WHAT TO WORK ON =>
Take from the entries below the stretch from the line with "Open detail arrow for document 418" through the line with "Given: Clear the document subtype field", and return it exactly, leaving the pictures out.

(DATASET RECORDS)

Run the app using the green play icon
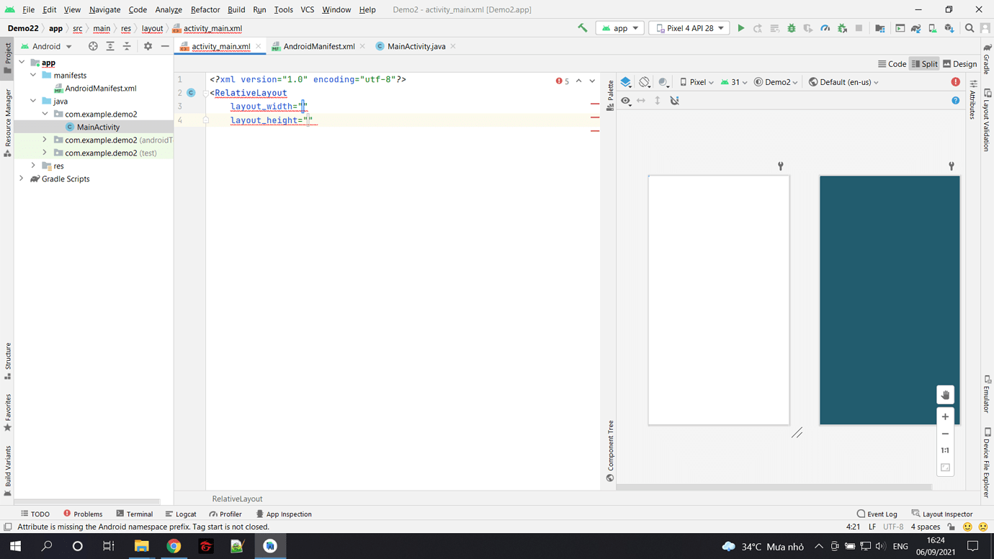 click(x=741, y=27)
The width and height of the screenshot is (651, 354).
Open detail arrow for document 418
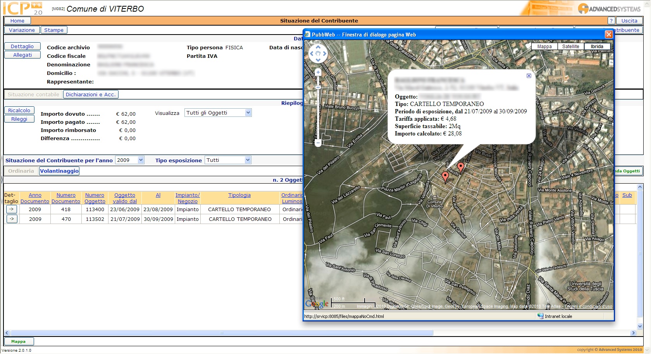(x=12, y=209)
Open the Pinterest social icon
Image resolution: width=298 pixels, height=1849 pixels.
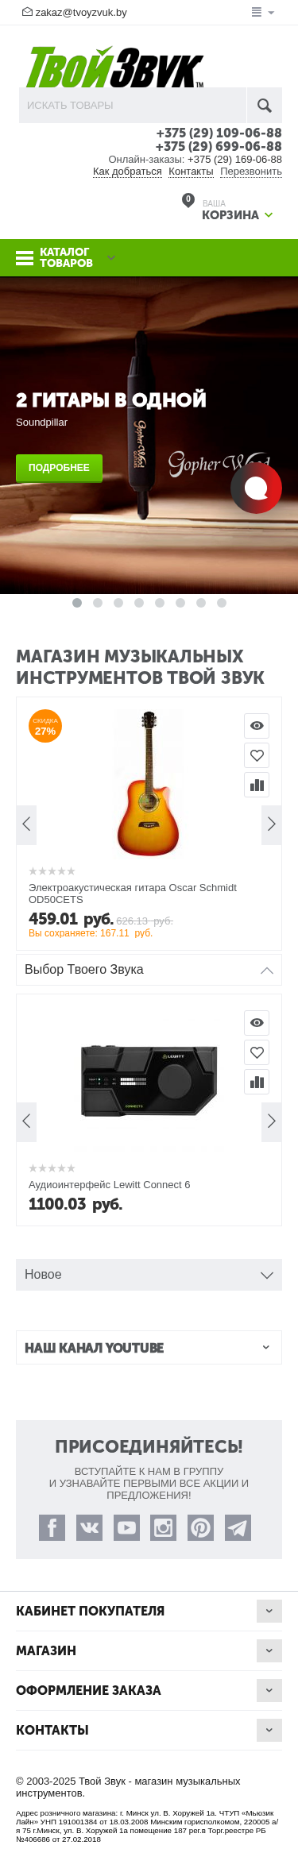click(x=201, y=1527)
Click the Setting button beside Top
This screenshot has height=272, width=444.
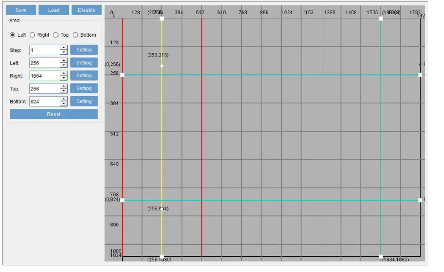[x=84, y=88]
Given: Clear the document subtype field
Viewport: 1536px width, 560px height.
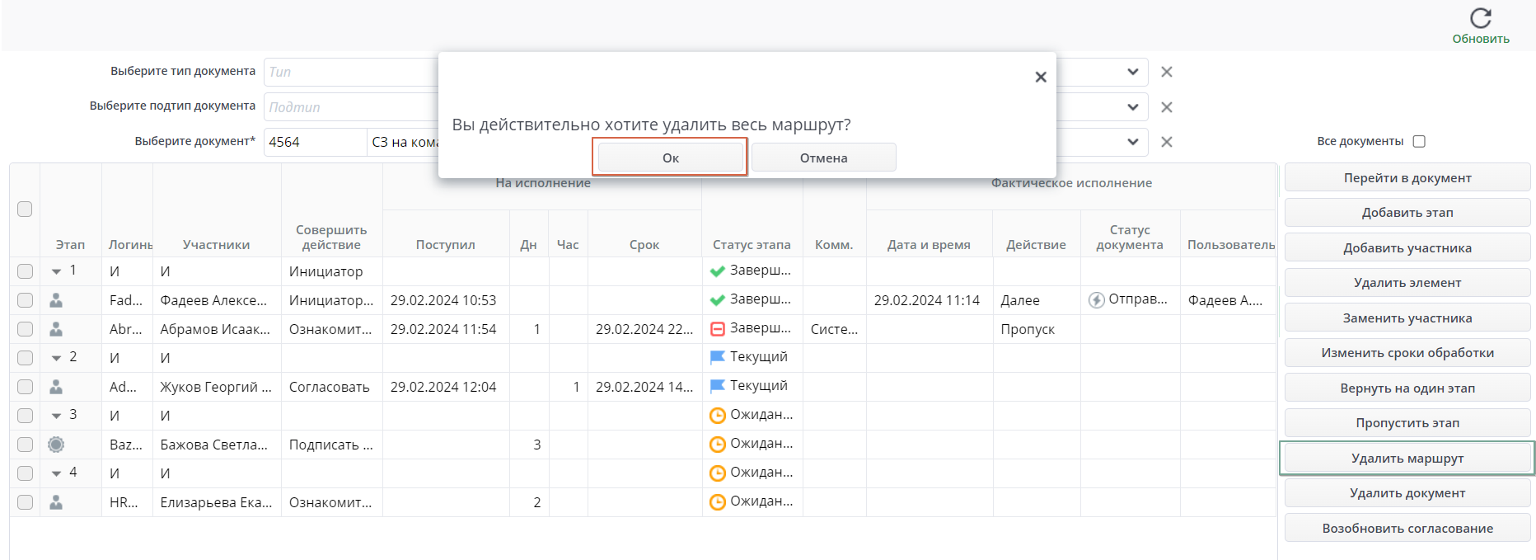Looking at the screenshot, I should (1167, 107).
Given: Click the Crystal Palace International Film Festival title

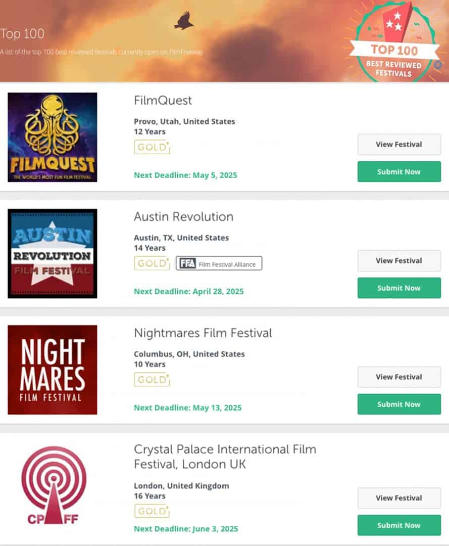Looking at the screenshot, I should click(x=225, y=457).
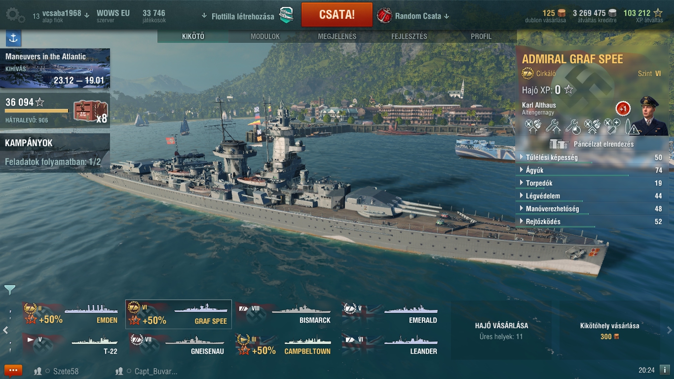674x379 pixels.
Task: Switch to the FEJLESZTÉS tab
Action: (x=409, y=37)
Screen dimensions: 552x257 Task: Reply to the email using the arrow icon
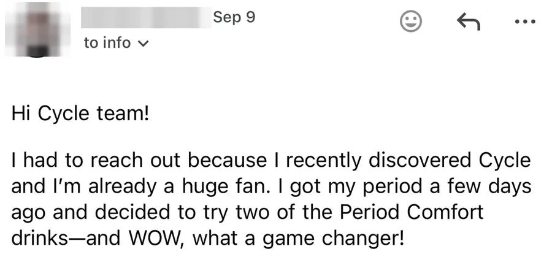pyautogui.click(x=469, y=22)
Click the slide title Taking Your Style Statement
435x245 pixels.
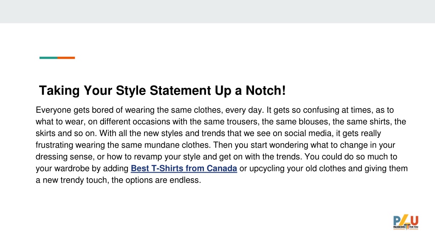162,91
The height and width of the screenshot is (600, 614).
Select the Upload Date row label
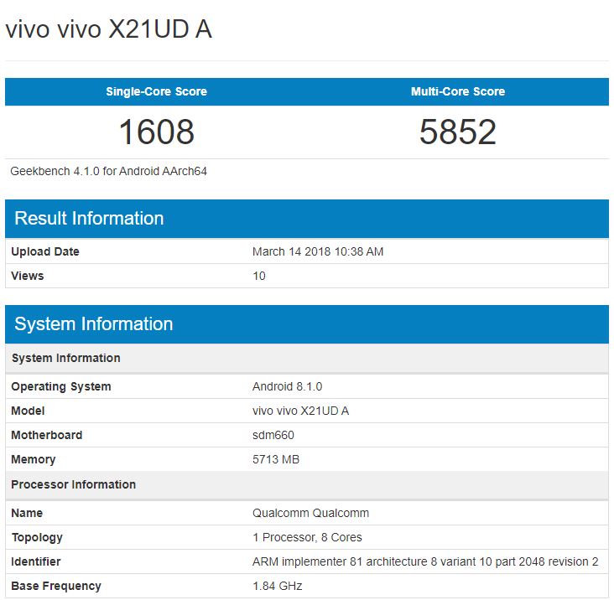[45, 251]
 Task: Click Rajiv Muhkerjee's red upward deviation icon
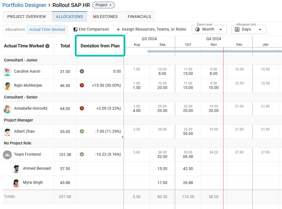coord(82,85)

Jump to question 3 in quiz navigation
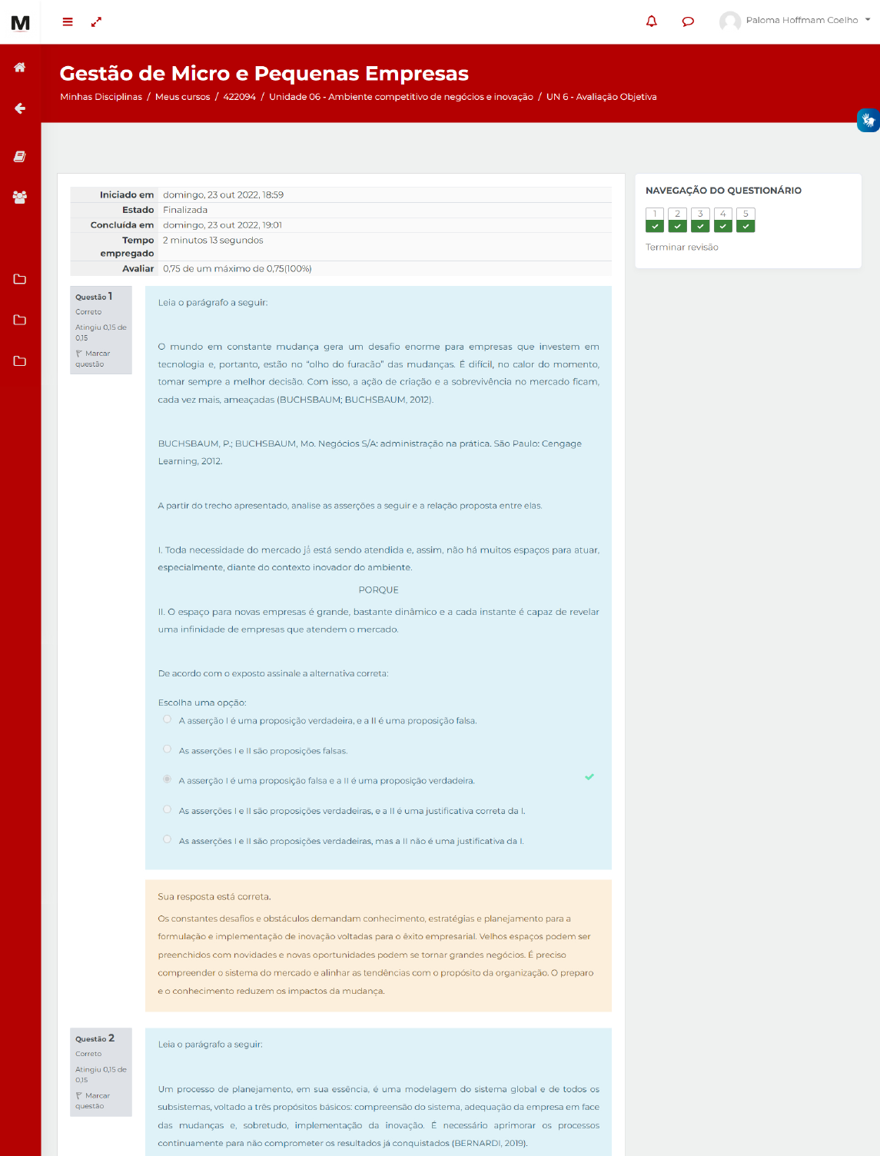click(700, 219)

(End DATASET RECORDS)

TASK OUTPUT =>
Open detail arrow for document 418
(x=12, y=209)
Open the Pinterest social icon
Image resolution: width=298 pixels, height=1849 pixels.
click(x=201, y=1527)
Click the Setting button beside Top
This screenshot has height=272, width=444.
[x=84, y=88]
Given: Clear the document subtype field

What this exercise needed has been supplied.